Ian Gammie lives in Colorado. He has had prose appear in the Catalonian Review and Neon Literary Review, poetry in the Houston Literary Review, and a play performed at the 2009 Denver Thespian Conference. His poem tells of common feelings: loss and betrayal, but with some uncommon imagery.
Again with Fashion
By Ian Gammie
I’m reeling from tension,
revisiting rejection.
You’re warm now
unlike before. A young blurring,
enchanting,
deceiving disaster
who straddled my forearm
on seats made of plastic.
Where crayons colored canvas
like a magically modified,
unified,
beautified,
chalk-white complexion.
Shattering headaches awaited my arrival
when parallel models mimicked
dutiful drivers.
They laughed and flocked
to your sauntering sloppiness.
Sipping on merlot
while slipping through miseries,
I’m dreaming of fashion,
please say you remember me.
Wandering through dozens
of moldy old manuscripts,
spooning conventional cowards their cereal.

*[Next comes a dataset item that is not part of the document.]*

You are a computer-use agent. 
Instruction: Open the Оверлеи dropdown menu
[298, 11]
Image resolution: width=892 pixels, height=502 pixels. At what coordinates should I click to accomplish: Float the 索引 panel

I built this simplicity on daily discoveries
in coffee ground jealousy
and heart wrenching infancy.
Again I’m spinning the
wheels of industry:
clammy young fingers with
two-timing symmetry.
I’m dying from dancing on ash ridden carpeting.
A well described travel through life.
I especially liked…Wandering through dozens of moldy old manuscripts.